評価 ★★★☆☆ 読むだけの価値はあります


年明け早々、ヘビーな本を読んでしまいました。

『黄泉の犬』という本のタイトルや、おどろおどろしい表紙の雰囲気にたがわず、内容もかなり強烈です。

1995年、日本を揺るがした地下鉄サリン事件とその後の騒動が続いていた頃、藤原氏はオウム真理教の麻原彰光こと松本智津夫の生い立ちを知るべく、彼の生まれ故郷である熊本県八代へ向かいます。

そこで彼は、松本智津夫の目の疾病が水俣の水銀毒によるものだったのではないかという奇妙な想念にとらわれ、東京に戻ってから、それを検証しようと試みます。そんなとき、藤原氏は麻原の実兄を知るという人物と偶然に出会い、その紹介で、ついに大阪のある街に身を潜めていた実兄との会見を果たします。

藤原氏はその場で、実兄から驚くべき証言を得ることになるのですが、さまざまな事情から、記事を連載していた週刊誌上でそれを公表することを断念せざるを得ませんでした。

「第一章 メビウスの海」では、1995年当時、公にできなかったその証言の内容が初めて明かされています。この本を手にとる人の多くは、きっとこの部分に最も関心があるのではないでしょうか。麻原彰光の生い立ちの秘密というセンセーショナルなテーマに触れているからです。それに加えて、藤原氏が麻原の実兄と打ち解けていく場面は迫真の描写で、読みごたえもあります。

しかしこれは、あくまで重要な当事者による一つの証言に過ぎず、多くの規制やタブーに阻まれたこともあってか、この本ではそれ以上の検証が進まないままに終わっています。これまでの歴史的な事件がそうであるように、オウム真理教の事件に関しても、もう少しはっきりとした事実が明らかになるためには、さらなる時間が必要なのかもしれません。

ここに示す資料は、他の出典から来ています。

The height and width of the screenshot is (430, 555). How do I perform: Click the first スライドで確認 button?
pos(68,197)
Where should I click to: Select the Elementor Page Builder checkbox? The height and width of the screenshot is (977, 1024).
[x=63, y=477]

第二章以降は、藤原氏が当初、雑誌連載にあたって構想していた展開に戻り、オウム事件をきっかけに藤原氏の心に甦った、若い頃のインドの旅が語られています。

ガンジス河岸の街パトナで、火葬をひたすら見続けた日々。アラハバードで、人の死体を喰らう野犬を撮影しているとき、襲いかかる野犬の群れと決死の睨み合いになった体験。そして、その極限状況で彼の意識に現れた奇妙な感覚(第二章 黄泉の犬)。

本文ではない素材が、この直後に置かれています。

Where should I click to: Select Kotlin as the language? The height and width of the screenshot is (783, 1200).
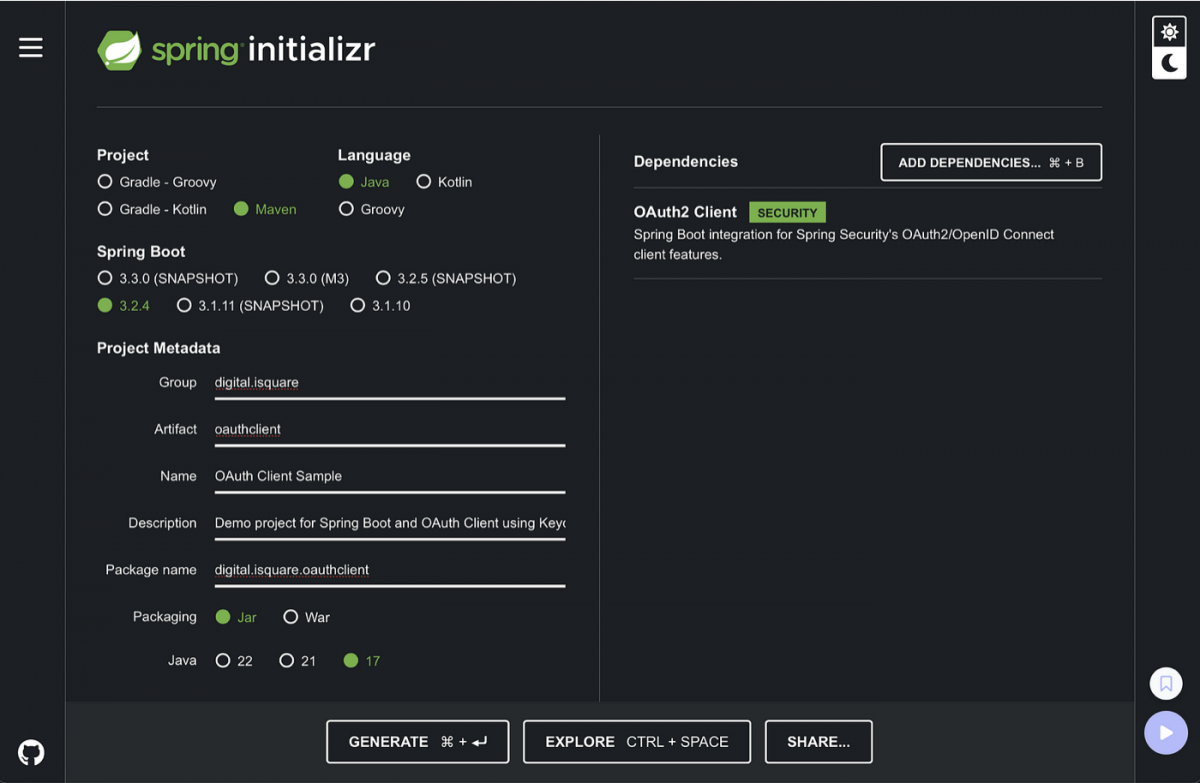(x=424, y=182)
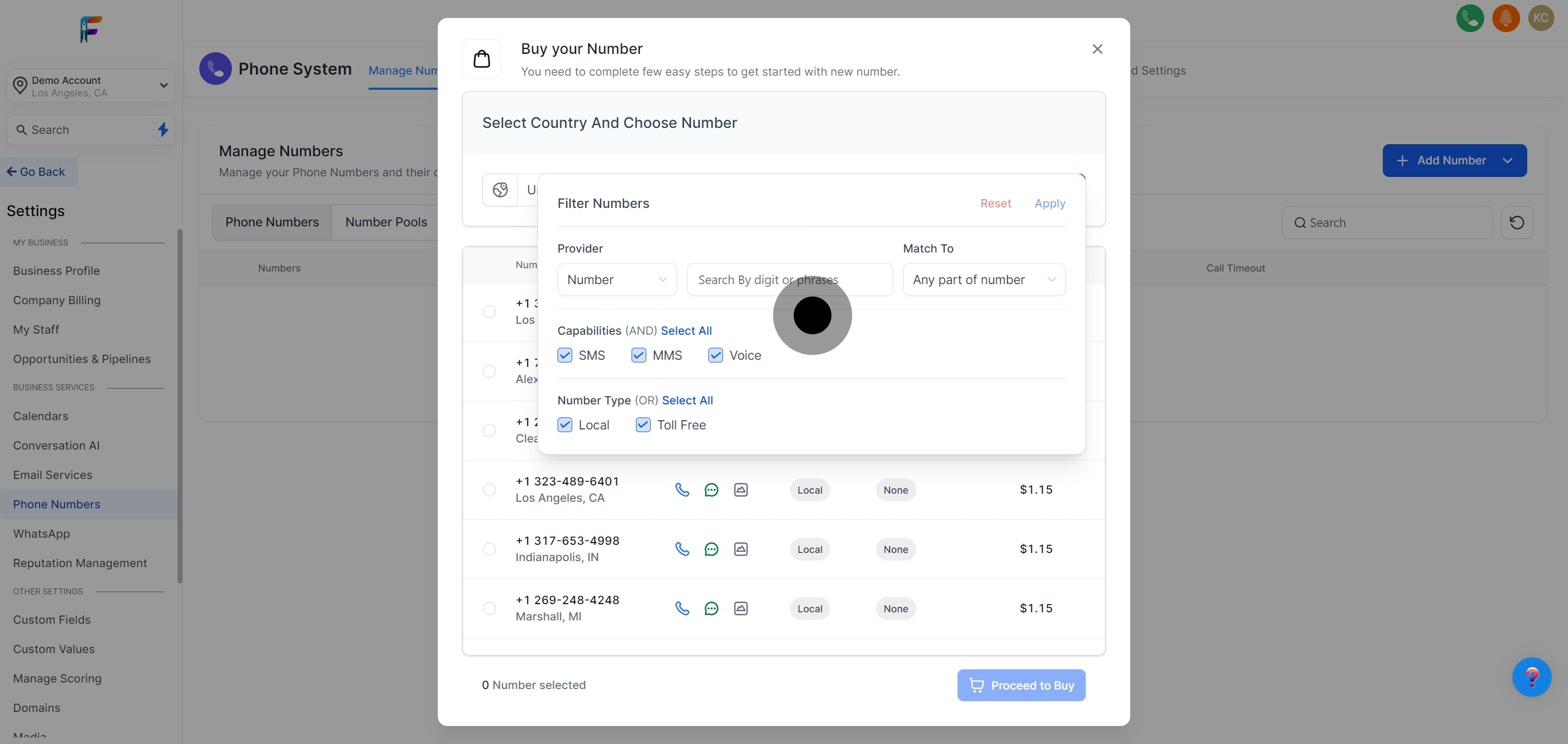Click the green phone dialer icon

click(x=1469, y=19)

プシュカルで、年老いたヨギから理由も告げられずに聖衣を渡され、後になって、その聖衣のもつ意味をめぐってその後の身の振り方を迷い抜いた体験(第三章 ある聖衣の漂泊)。

マナリで、空中浮遊をするといって弟子を集めていた怪しげな若いフランス人「グル」と対決した話。そしてリシケシュのアシュラムで見た、欲にまみれた「聖者」たちと、それに群がるインド人や欧米人の金持ち連中(第四章 ヒマラヤのハリウッド)。

ラダックで、地獄の幻覚にさいなまれ、錯乱状態になって荒野にさまよい出てしまった日本人青年を呼び戻そうと後を追った話(第五章 地獄基調音)。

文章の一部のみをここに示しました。